== Instructions to follow ==
Nothing in the records may be dropped or altered when you repeat them.

***** Provided information *****

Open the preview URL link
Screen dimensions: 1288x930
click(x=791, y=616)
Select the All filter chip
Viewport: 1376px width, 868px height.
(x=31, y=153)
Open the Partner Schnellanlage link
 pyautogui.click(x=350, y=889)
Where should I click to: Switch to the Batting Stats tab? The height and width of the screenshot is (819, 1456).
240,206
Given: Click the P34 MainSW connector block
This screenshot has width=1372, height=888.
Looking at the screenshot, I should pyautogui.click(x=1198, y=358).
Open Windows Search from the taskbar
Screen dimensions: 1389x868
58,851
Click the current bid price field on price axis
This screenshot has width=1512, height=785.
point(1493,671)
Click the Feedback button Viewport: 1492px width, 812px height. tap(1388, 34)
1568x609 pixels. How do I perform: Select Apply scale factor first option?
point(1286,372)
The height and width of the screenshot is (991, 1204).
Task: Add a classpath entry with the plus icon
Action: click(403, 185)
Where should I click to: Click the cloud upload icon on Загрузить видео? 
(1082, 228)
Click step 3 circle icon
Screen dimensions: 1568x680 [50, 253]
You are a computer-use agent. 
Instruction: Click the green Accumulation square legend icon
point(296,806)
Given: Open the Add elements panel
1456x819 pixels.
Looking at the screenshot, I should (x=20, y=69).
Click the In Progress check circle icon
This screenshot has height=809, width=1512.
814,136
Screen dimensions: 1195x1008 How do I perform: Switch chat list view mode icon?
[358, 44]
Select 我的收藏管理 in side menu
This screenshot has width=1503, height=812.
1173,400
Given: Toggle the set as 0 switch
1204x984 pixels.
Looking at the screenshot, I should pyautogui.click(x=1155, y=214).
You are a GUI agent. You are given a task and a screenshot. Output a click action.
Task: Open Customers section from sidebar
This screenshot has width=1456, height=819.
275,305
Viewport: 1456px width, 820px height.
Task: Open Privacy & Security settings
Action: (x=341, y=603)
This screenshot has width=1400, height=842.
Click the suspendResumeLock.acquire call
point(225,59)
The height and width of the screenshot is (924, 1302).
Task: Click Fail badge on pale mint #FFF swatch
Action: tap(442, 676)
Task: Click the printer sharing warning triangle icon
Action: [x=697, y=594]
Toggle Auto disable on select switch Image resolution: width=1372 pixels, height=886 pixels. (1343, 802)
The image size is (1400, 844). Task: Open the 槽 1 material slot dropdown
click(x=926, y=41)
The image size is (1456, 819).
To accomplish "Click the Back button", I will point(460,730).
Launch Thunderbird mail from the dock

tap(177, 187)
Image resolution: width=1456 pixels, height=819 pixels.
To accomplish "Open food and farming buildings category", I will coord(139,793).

*****

== Response box ==
Open the preview URL link
Screen dimensions: 1288x930
click(x=791, y=616)
Select the All filter chip
Viewport: 1376px width, 868px height.
(x=31, y=153)
Open the Partner Schnellanlage link
 pyautogui.click(x=350, y=889)
Where should I click to: Switch to the Batting Stats tab? The height and width of the screenshot is (819, 1456).
240,206
Given: Click the P34 MainSW connector block
This screenshot has width=1372, height=888.
Looking at the screenshot, I should pyautogui.click(x=1198, y=358).
Open Windows Search from the taskbar
Screen dimensions: 1389x868
58,851
Click the current bid price field on price axis
This screenshot has width=1512, height=785.
point(1493,671)
Click the Feedback button Viewport: 1492px width, 812px height. tap(1388, 34)
1568x609 pixels. How do I perform: Select Apply scale factor first option?
point(1286,372)
The height and width of the screenshot is (991, 1204).
Task: Add a classpath entry with the plus icon
Action: click(403, 185)
Where should I click to: Click the cloud upload icon on Загрузить видео? 
(1082, 228)
Click step 3 circle icon
Screen dimensions: 1568x680 [50, 253]
You are a computer-use agent. 
Instruction: Click the green Accumulation square legend icon
point(296,806)
Given: Open the Add elements panel
1456x819 pixels.
Looking at the screenshot, I should (x=20, y=69).
Click the In Progress check circle icon
This screenshot has height=809, width=1512.
814,136
Screen dimensions: 1195x1008 How do I perform: Switch chat list view mode icon?
[358, 44]
Select 我的收藏管理 in side menu
This screenshot has width=1503, height=812.
1173,400
Given: Toggle the set as 0 switch
1204x984 pixels.
Looking at the screenshot, I should pyautogui.click(x=1155, y=214).
You are a GUI agent. You are given a task and a screenshot. Output a click action.
Task: Open Customers section from sidebar
This screenshot has width=1456, height=819.
275,305
Viewport: 1456px width, 820px height.
Task: Open Privacy & Security settings
Action: (x=341, y=603)
This screenshot has width=1400, height=842.
Click the suspendResumeLock.acquire call
point(225,59)
The height and width of the screenshot is (924, 1302).
Task: Click Fail badge on pale mint #FFF swatch
Action: tap(442, 676)
Task: Click the printer sharing warning triangle icon
Action: [x=697, y=594]
Toggle Auto disable on select switch Image resolution: width=1372 pixels, height=886 pixels. (1343, 802)
The image size is (1400, 844). Task: Open the 槽 1 material slot dropdown
click(x=926, y=41)
The image size is (1456, 819).
To accomplish "Click the Back button", I will point(460,730).
Launch Thunderbird mail from the dock

tap(177, 187)
Image resolution: width=1456 pixels, height=819 pixels.
To accomplish "Open food and farming buildings category", I will coord(139,793).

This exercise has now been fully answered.